Benign catecholamine-secreting pheochromocytoma and paraganglioma (PPGL) can cause secondary osteoporosis. Metastatic PPGLs, often presenting with bone metastases, elevated catecholamine levels and persistent disease, may lead to more severe bone impact. We investigated bone density and quality in three cases of metastatic PPGL over long-term follow-up. Two patients had paragangliomas: a 43-year-old with an SDHB-related abdominal paraganglioma secreting norepinephrine, and a 35-year-old with an aggressive SDHA-related paraganglioma secreting both norepinephrine and dopamine. The third patient, aged 50 years, had a sporadic pheochromocytoma producing norepinephrine and dopamine. Bone mineral density (BMD) and quality were studied using dual-energy X-ray absorptiometry (DXA). The 43-year-old and 35-year-old patients exhibited lumbar and hip osteoporosis. The 43-year-old patient also showed changes in the trabecular bone score (TBS) and suffered from both osteoporotic and metastatic vertebral fractures.

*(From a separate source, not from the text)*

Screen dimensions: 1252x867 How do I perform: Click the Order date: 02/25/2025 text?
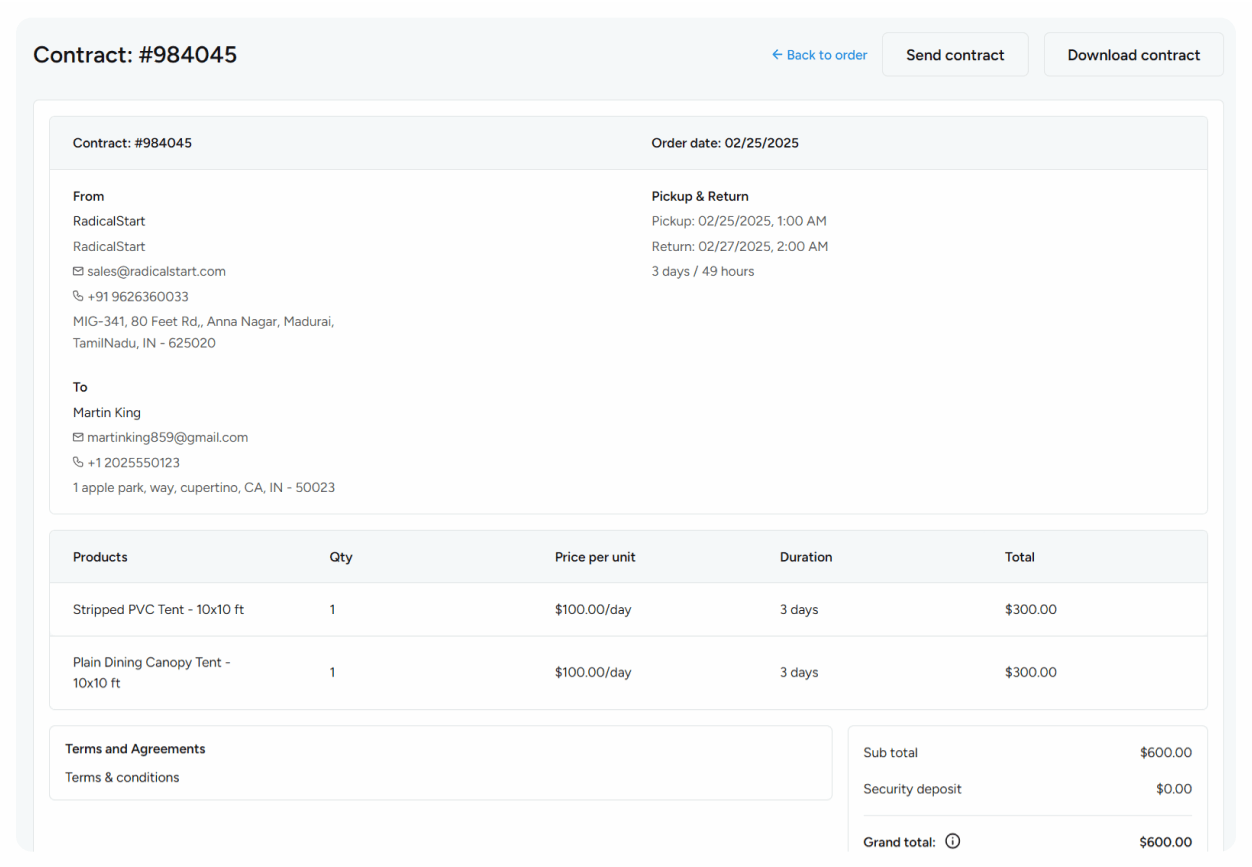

The 50-year-old patient had a mildly reduced hip T score but no TBS impairment. Additionally, the 35-year-old patient underwent high-resolution peripheral quantitative computed tomography (HR-pQCT), revealing a moderate decline in total BMD in the right tibia and reduced trabecular thickness in the left radius, although there were no vertebral fractures. This patient was treated shortly after diagnosis by bone resorption inhibitors, due to metastatic vertebral fractures. Impaired bone density and quality, possibly related to long-term exposure to catecholamine excess, contribute to skeletal-related events in metastatic PPGL. Recognizing these complications is important for patient management.